それはなぜかと言うと、主な要因は工場の機械化です。
ドライバーでネジを絞めるとき、プラスネジはドライバーに引っかかり、下を向けてもあまり落ちないのですが、
マイナスネジは下を向けたり傾けたりしただけで簡単に落ちてしまいます。
人間なら、そのとき拾えばいいのですが、機械だとそうもいかず、プラスネジの方が多用されているのです。
また、マイナスネジよりもプラスネジの方が力を加えやすい、と言う利点もあります。
マイナスネジは2つの面でしか力を加えられませんが、プラスネジは、4つの面で力を加えられるからです。
では何故いまだにマイナスネジが存在するのでしょうか? また、何故マイナスネジが考えられだされたのでしょうか?
実は、現在上にも書いたように、マイナスネジはほとんど売ってませんし、特別な場合でなければ、たいていプラスネジで済みます。

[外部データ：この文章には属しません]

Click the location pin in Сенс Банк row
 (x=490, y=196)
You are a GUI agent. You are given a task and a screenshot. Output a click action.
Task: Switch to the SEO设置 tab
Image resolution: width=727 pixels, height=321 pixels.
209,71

マイナスネジが考え出された理由はわかりませんが、おそらく溝が一本なので作りやすかったことが主な理由でしょう。
また、実はプラスネジとは、あとから考え出されたものなのです。
「-」と「+」…実に単純な発想に見えますが、意外にもそうでもなかったのです。
プラスネジは1935年、アメリカのフィリップと言う技術者が発明した物で、それまで誰も「+」型のネジは思いつきませんでした。

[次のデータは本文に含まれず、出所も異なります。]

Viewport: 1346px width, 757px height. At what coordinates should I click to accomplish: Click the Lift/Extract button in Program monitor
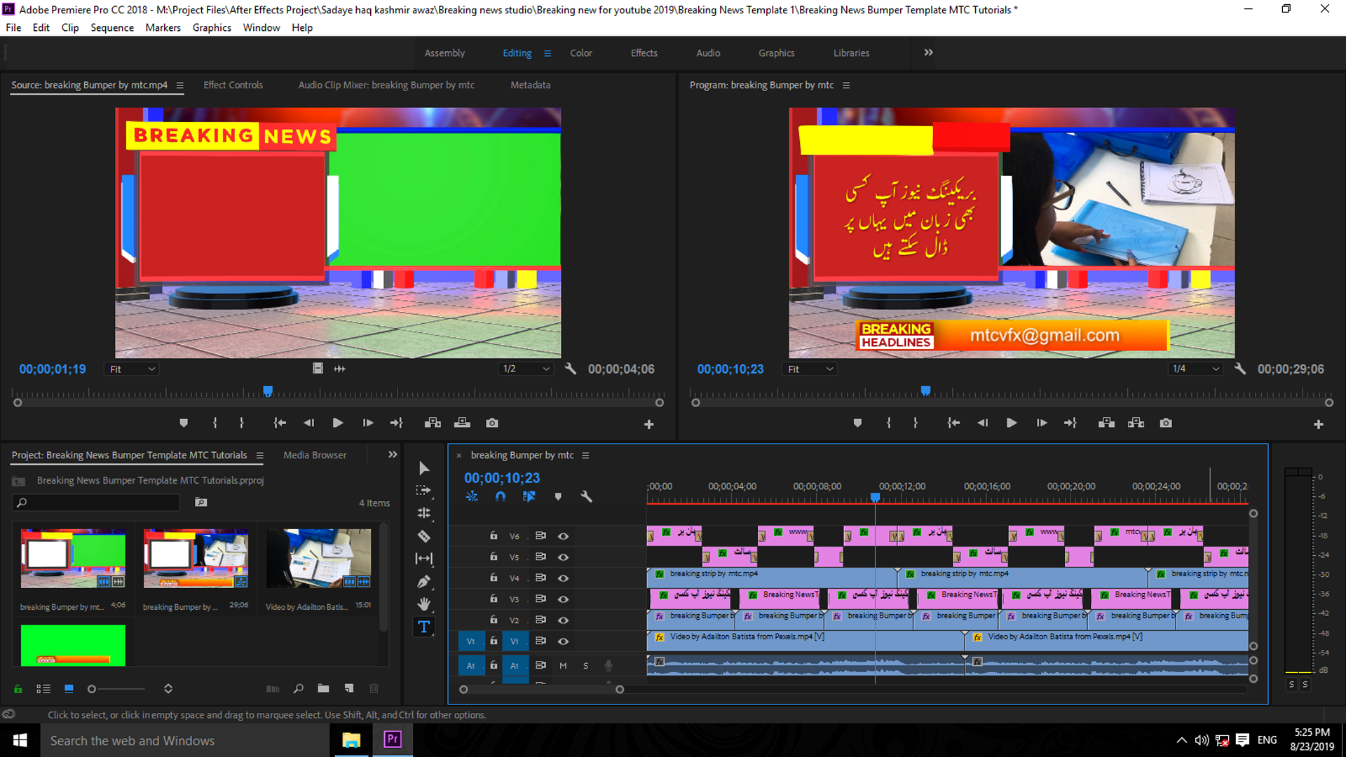[1106, 423]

フィリップはラジオの箱にマイナスネジで部品を取り付けているとき、ドライバーが滑ったり、ネジの溝が潰れたりして、いつもイライラしていました。
「なんとかならないものだろうか……?」
そう考えていたある日、彼はひらめきました。
「そうだ、ネジの溝をプラス型にすれば、ドライバーの滑りを無くすことができ、しかもしっかり締め付けることができるはずだ!」
彼は早速それを試作し、1935年にその特許を取得。彼の考えた通り、滑らずしっかりと締め付けられるネジが世界中に広まっていったのでした。